Collected data entries:
####################
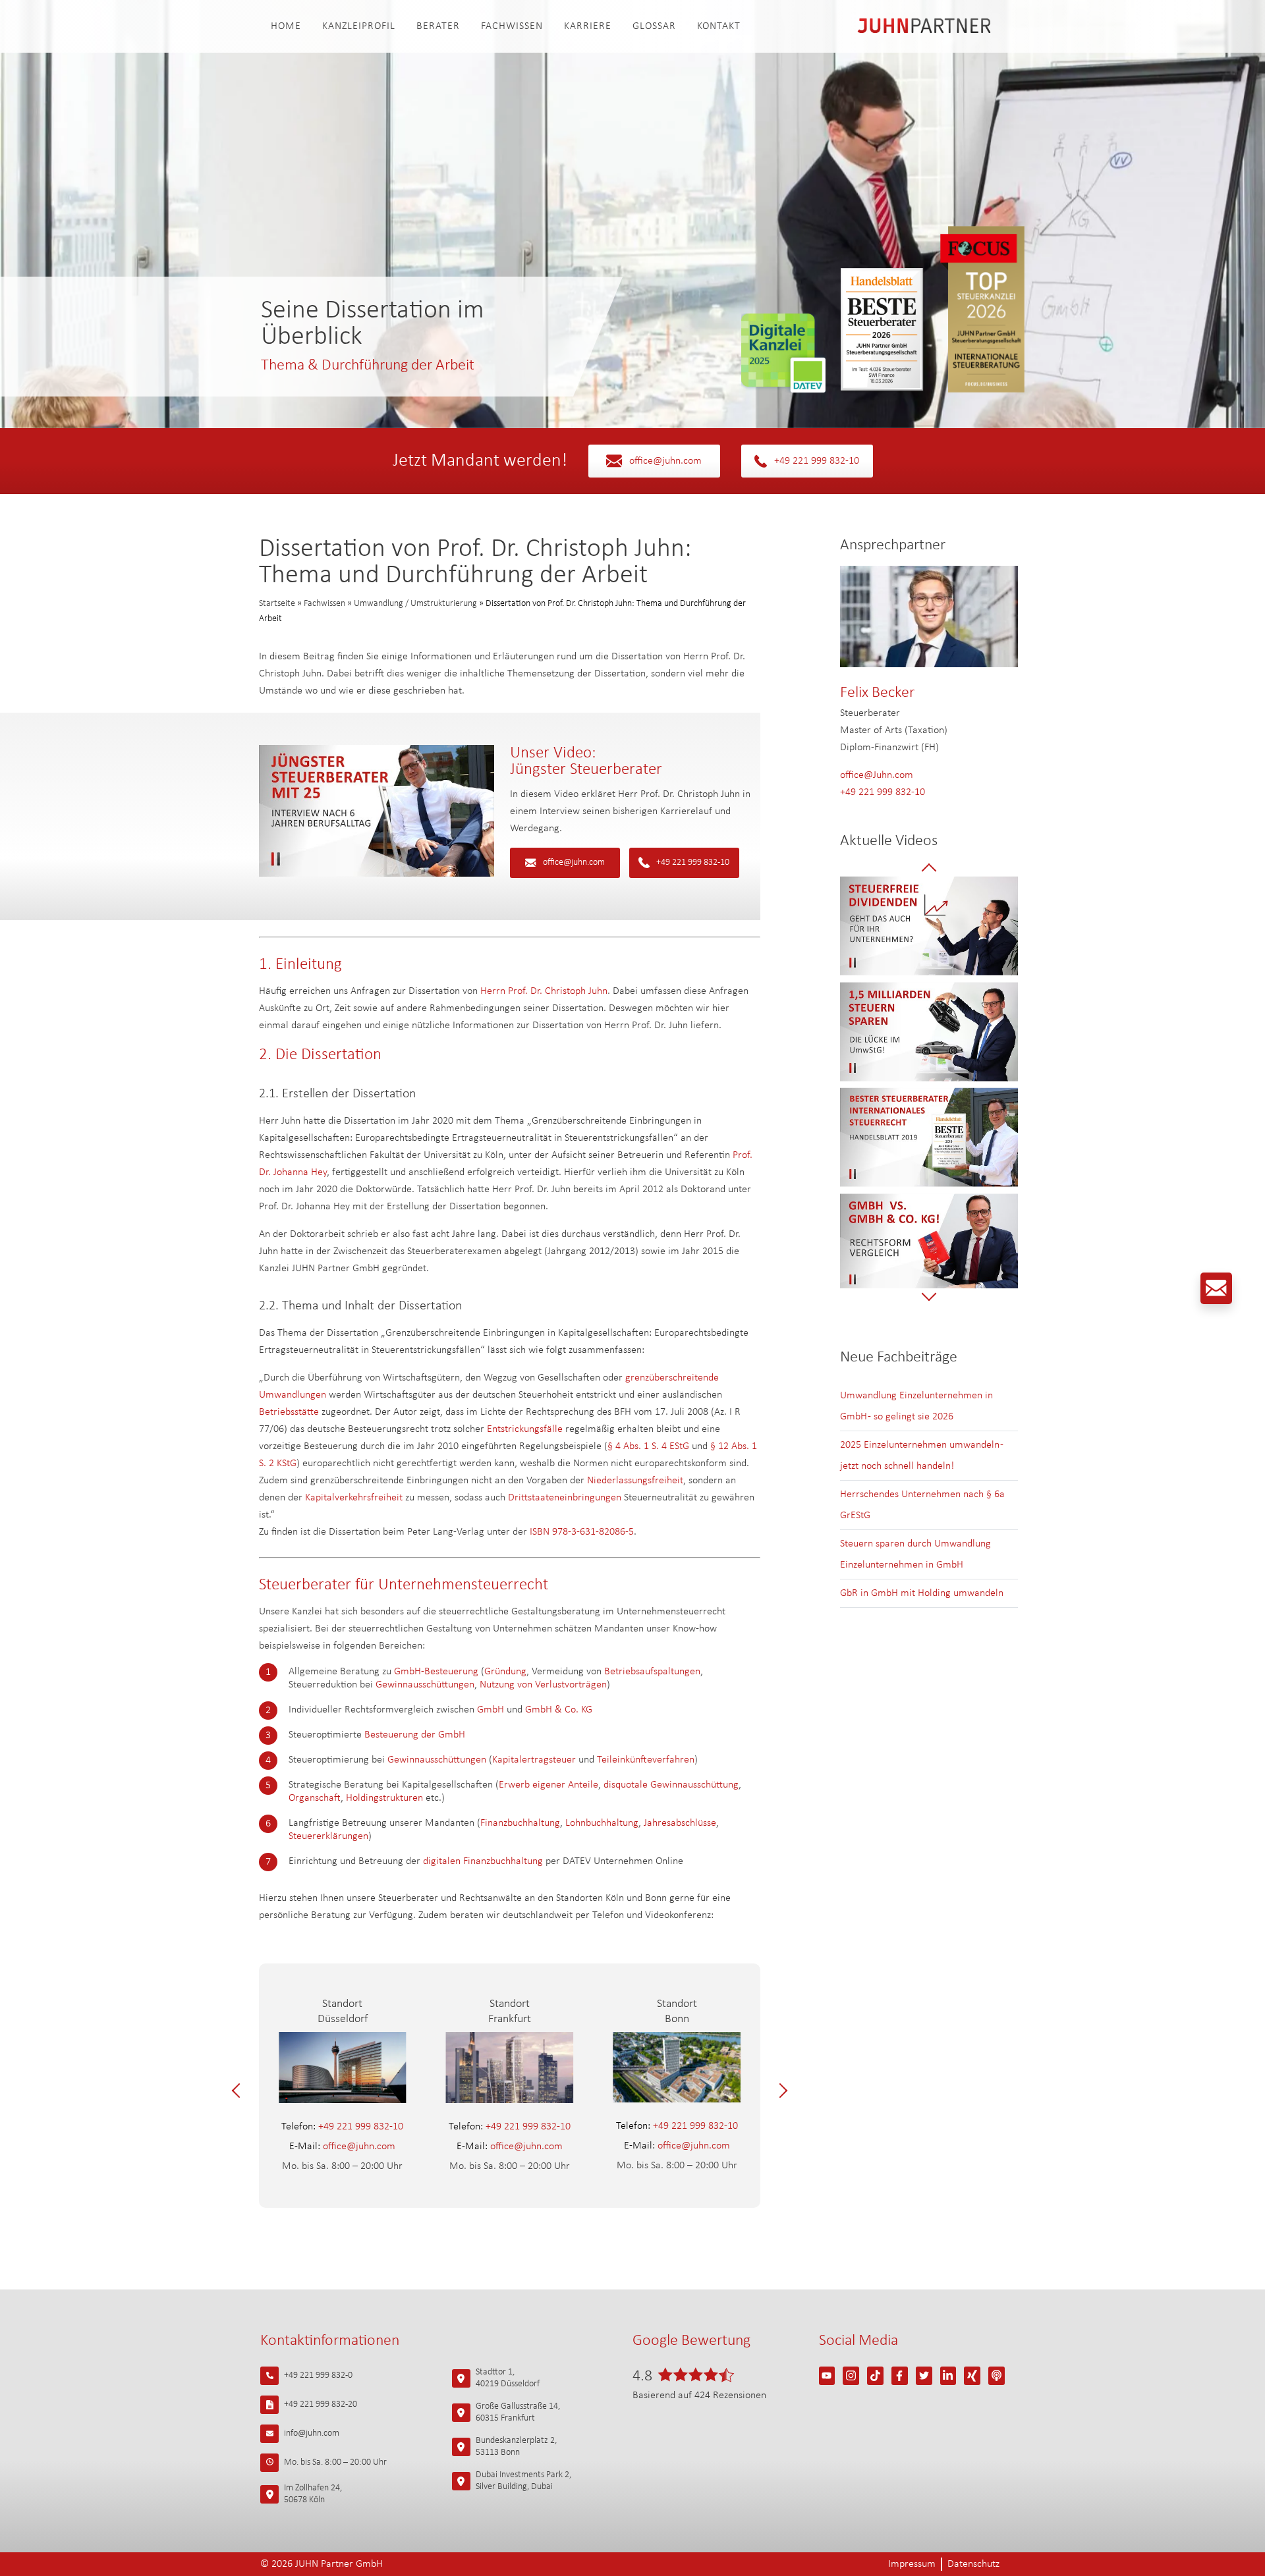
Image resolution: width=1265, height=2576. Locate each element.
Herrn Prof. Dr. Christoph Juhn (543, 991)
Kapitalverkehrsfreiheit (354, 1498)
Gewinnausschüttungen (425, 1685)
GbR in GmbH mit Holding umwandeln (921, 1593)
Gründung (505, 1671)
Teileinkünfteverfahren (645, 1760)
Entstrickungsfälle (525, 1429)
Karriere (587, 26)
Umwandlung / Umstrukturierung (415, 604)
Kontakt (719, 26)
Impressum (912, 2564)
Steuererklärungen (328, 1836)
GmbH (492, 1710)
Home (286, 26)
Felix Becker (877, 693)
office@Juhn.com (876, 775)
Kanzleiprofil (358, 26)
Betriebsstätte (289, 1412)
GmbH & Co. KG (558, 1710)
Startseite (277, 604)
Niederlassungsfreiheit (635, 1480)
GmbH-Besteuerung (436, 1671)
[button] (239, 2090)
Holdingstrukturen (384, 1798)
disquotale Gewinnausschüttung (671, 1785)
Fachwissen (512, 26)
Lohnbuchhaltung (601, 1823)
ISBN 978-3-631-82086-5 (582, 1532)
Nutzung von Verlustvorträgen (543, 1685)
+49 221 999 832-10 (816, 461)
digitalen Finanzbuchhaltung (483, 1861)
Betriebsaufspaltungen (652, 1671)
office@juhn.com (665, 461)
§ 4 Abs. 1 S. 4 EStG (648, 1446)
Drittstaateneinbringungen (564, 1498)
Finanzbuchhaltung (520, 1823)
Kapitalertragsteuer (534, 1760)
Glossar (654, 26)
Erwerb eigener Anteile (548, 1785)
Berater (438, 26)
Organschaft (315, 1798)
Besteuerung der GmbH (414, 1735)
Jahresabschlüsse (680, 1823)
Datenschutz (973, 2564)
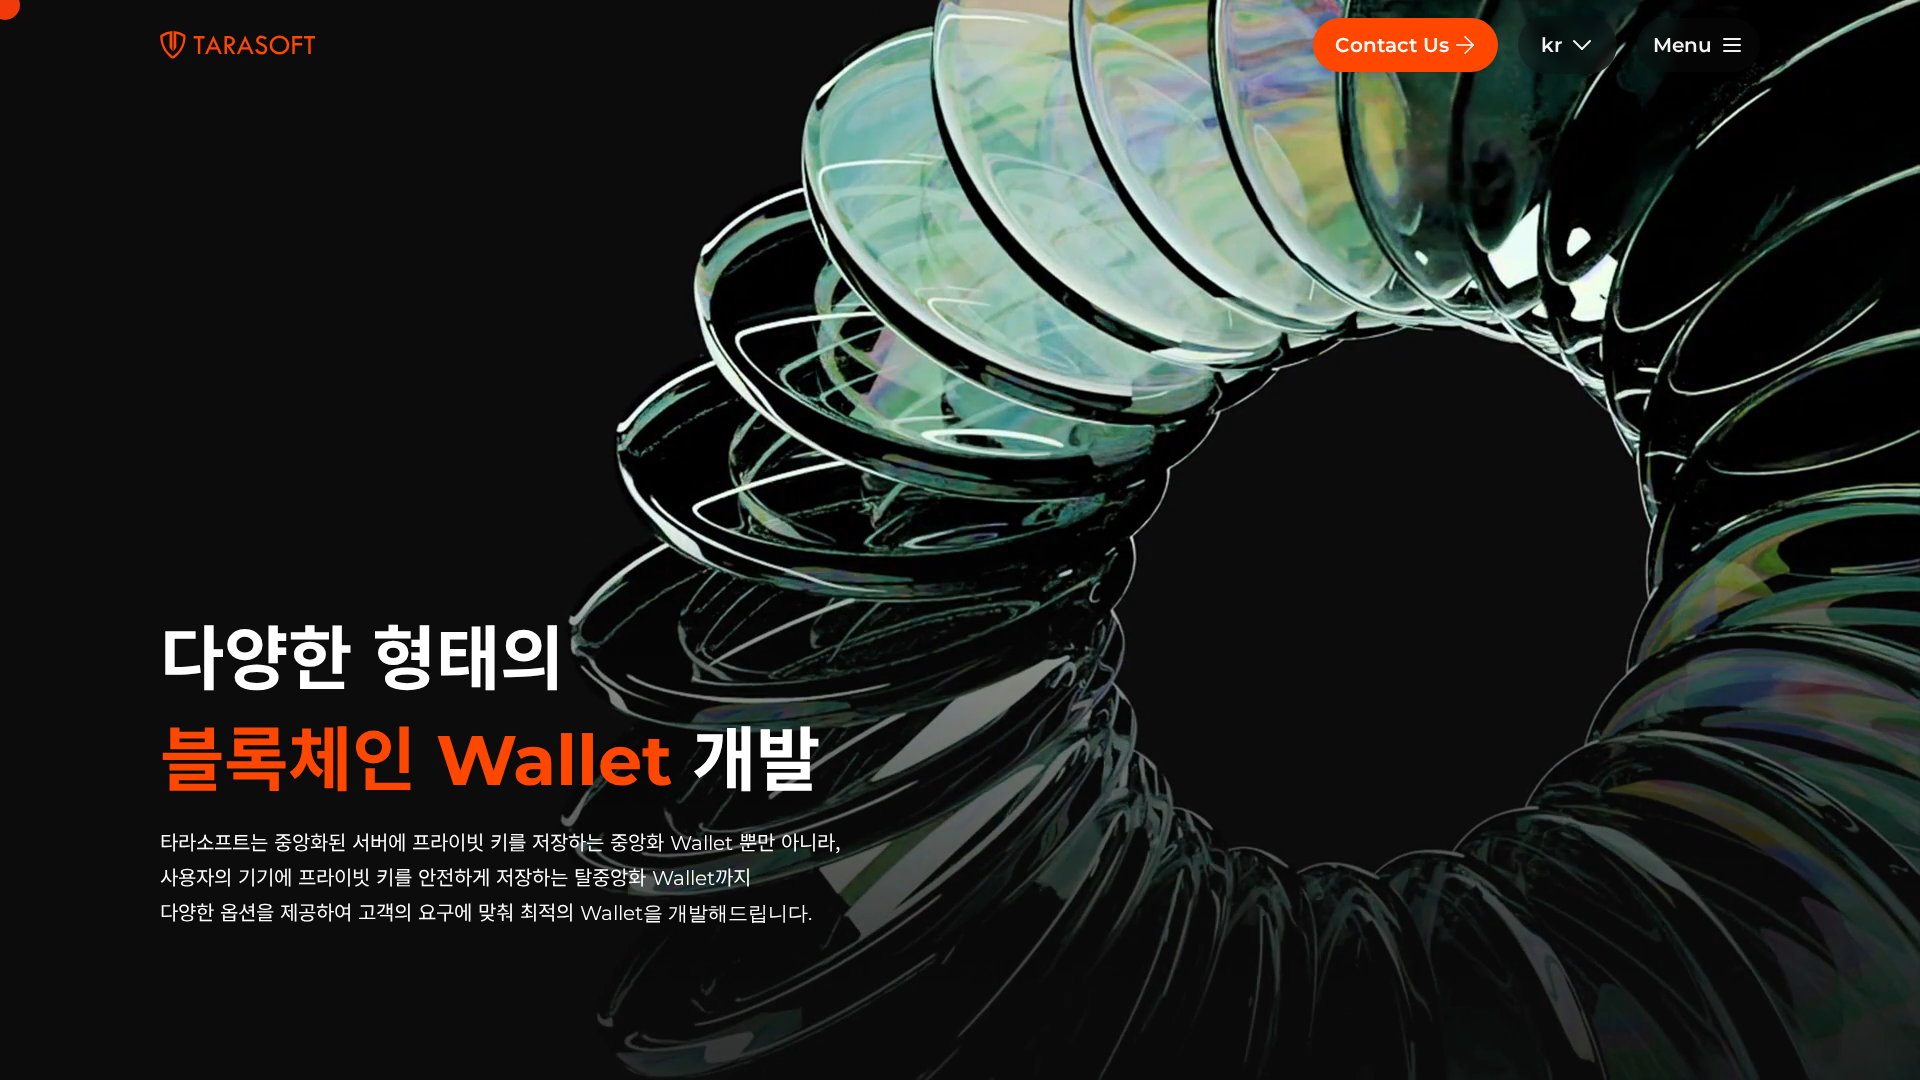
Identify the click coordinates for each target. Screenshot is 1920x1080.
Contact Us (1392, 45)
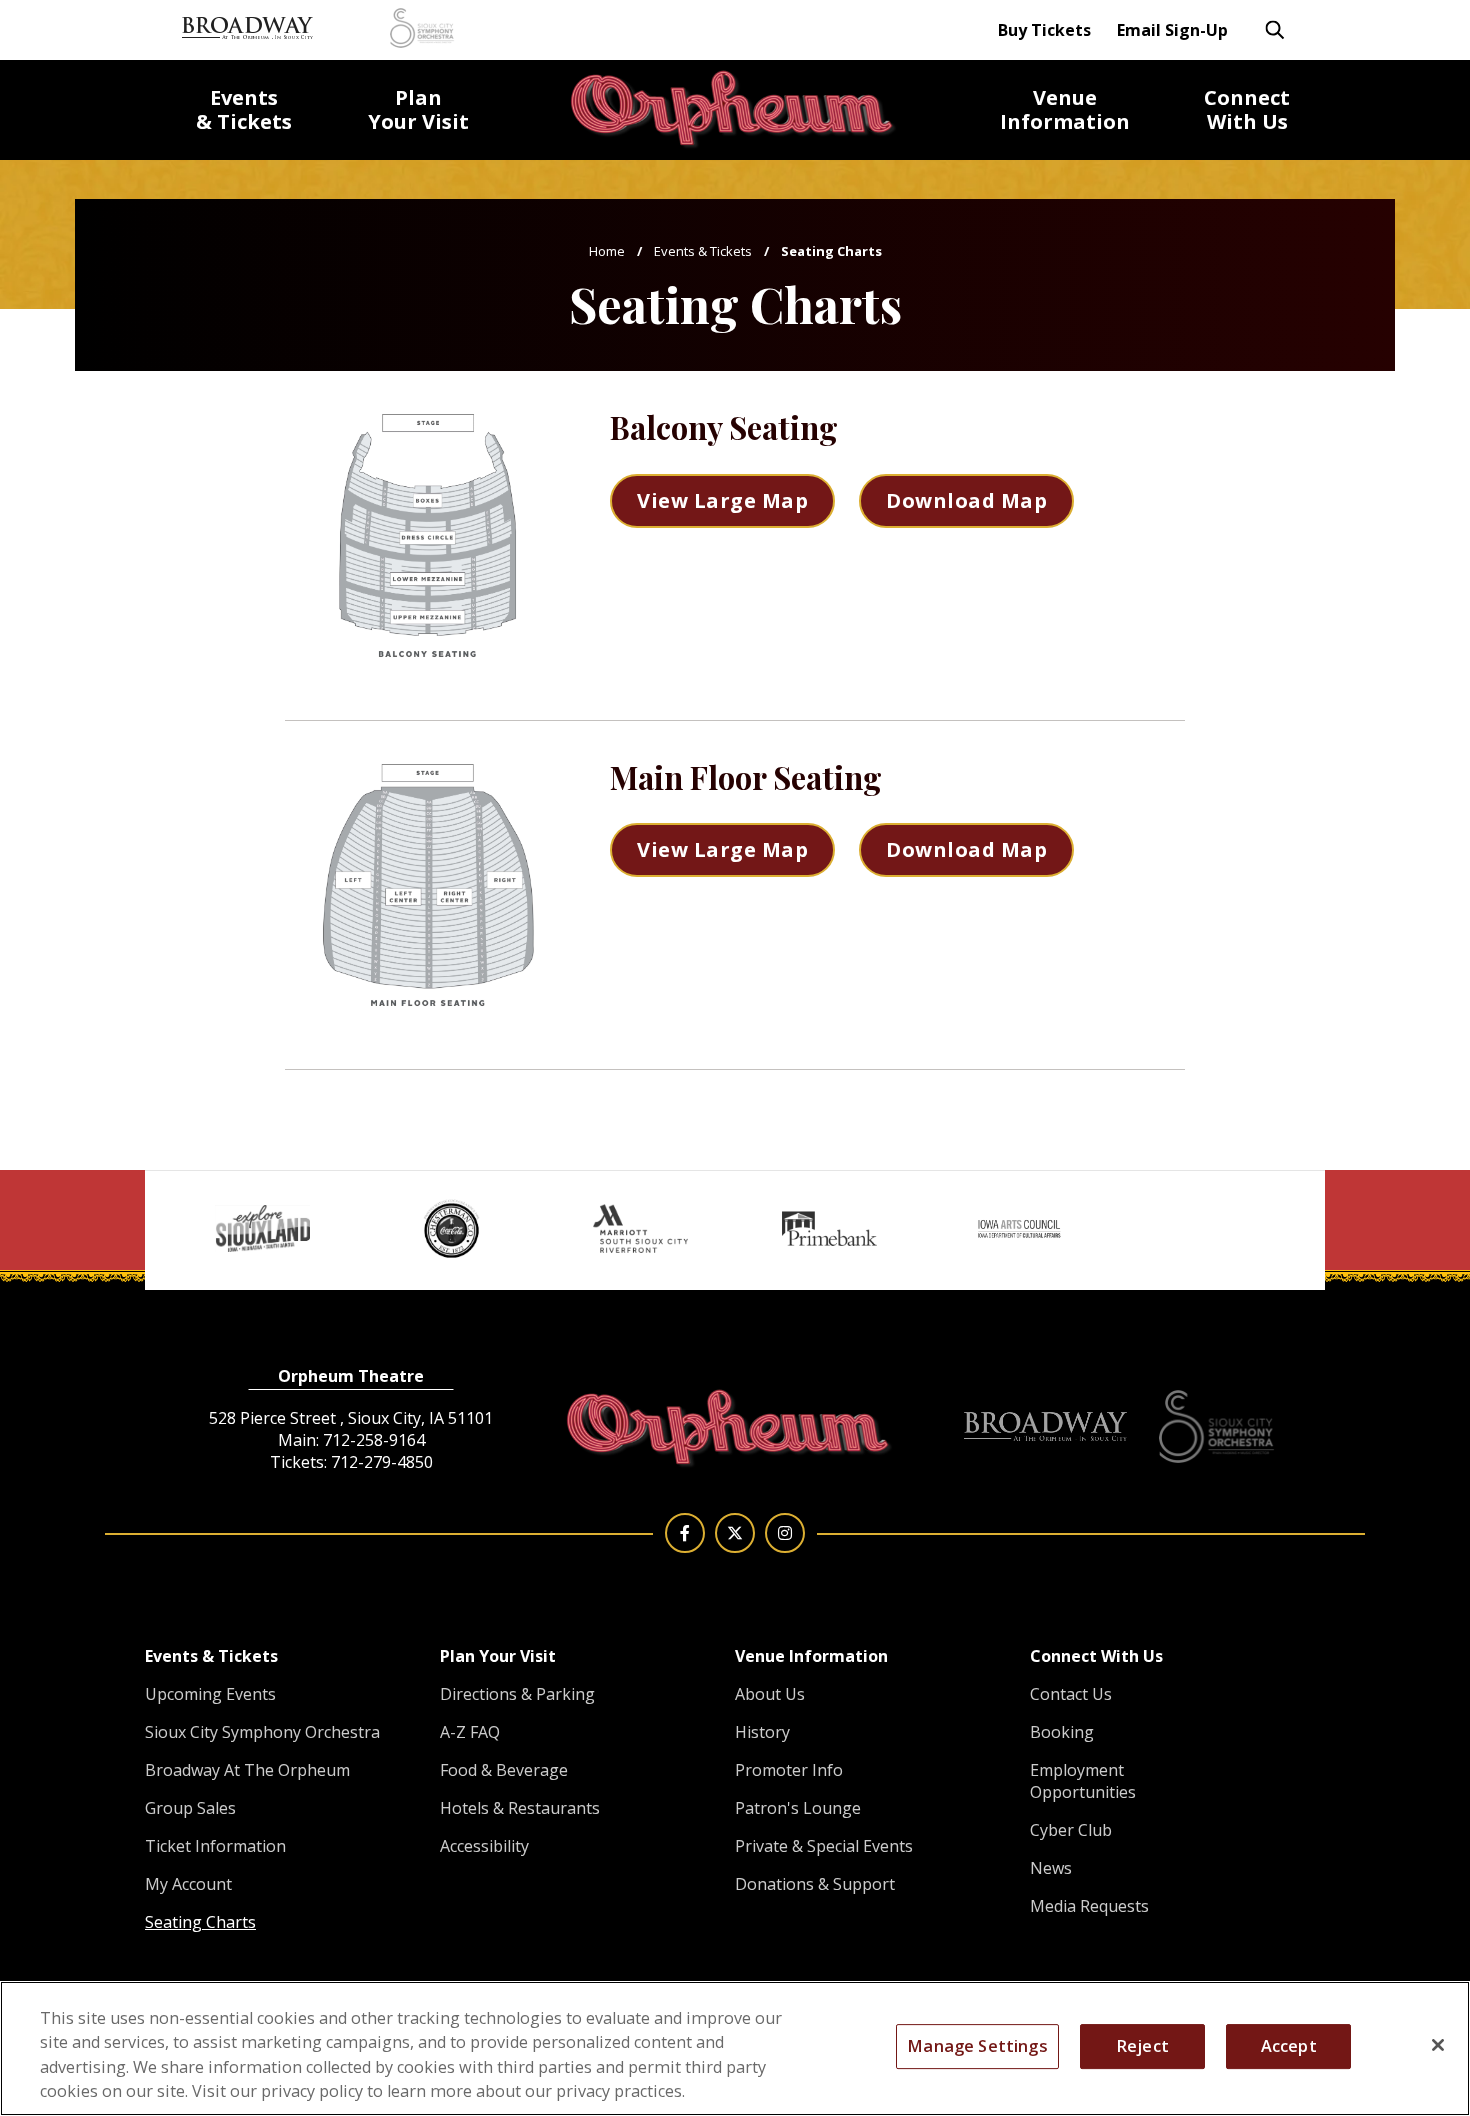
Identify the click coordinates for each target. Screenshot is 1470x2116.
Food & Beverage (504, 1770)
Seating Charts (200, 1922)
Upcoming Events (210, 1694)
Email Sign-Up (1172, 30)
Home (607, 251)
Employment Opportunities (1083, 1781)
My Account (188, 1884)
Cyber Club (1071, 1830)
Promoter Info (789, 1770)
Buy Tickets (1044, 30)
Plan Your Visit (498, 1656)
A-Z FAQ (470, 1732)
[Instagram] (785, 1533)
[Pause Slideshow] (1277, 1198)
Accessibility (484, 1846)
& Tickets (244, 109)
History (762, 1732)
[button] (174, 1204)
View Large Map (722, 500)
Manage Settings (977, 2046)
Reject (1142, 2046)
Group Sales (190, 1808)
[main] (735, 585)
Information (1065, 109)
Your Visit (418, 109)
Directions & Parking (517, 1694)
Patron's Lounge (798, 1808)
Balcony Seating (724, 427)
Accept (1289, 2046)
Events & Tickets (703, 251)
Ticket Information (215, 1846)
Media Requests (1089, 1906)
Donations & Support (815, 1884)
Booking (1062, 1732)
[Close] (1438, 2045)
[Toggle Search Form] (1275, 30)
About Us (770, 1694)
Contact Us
####################
> _WHAT THE TASK REQUIRES_
Only the lines from the beginning of the records through the line bearing "Datenschutz (973, 2564)" belong in the answer, copied word for word with pictures left out.

> _YOUR RESPONSE_
Image resolution: width=1265, height=2576. Locate each element.
Herrn Prof. Dr. Christoph Juhn (543, 991)
Kapitalverkehrsfreiheit (354, 1498)
Gewinnausschüttungen (425, 1685)
GbR in GmbH mit Holding umwandeln (921, 1593)
Gründung (505, 1671)
Teileinkünfteverfahren (645, 1760)
Entstrickungsfälle (525, 1429)
Karriere (587, 26)
Umwandlung / Umstrukturierung (415, 604)
Kontakt (719, 26)
Impressum (912, 2564)
Steuererklärungen (328, 1836)
GmbH (492, 1710)
Home (286, 26)
Felix Becker (877, 693)
office@Juhn.com (876, 775)
Kanzleiprofil (358, 26)
Betriebsstätte (289, 1412)
GmbH & Co. KG (558, 1710)
Startseite (277, 604)
Niederlassungsfreiheit (635, 1480)
GmbH-Besteuerung (436, 1671)
[button] (239, 2090)
Holdingstrukturen (384, 1798)
disquotale Gewinnausschüttung (671, 1785)
Fachwissen (512, 26)
Lohnbuchhaltung (601, 1823)
ISBN 978-3-631-82086-5 (582, 1532)
Nutzung von Verlustvorträgen (543, 1685)
+49 221 999 832-10 (816, 461)
digitalen Finanzbuchhaltung (483, 1861)
Betriebsaufspaltungen (652, 1671)
office@juhn.com (665, 461)
§ 4 Abs. 1 S. 4 EStG (648, 1446)
Drittstaateneinbringungen (564, 1498)
Finanzbuchhaltung (520, 1823)
Kapitalertragsteuer (534, 1760)
Glossar (654, 26)
Erwerb eigener Anteile (548, 1785)
Berater (438, 26)
Organschaft (315, 1798)
Besteuerung der GmbH (414, 1735)
Jahresabschlüsse (680, 1823)
Datenschutz (973, 2564)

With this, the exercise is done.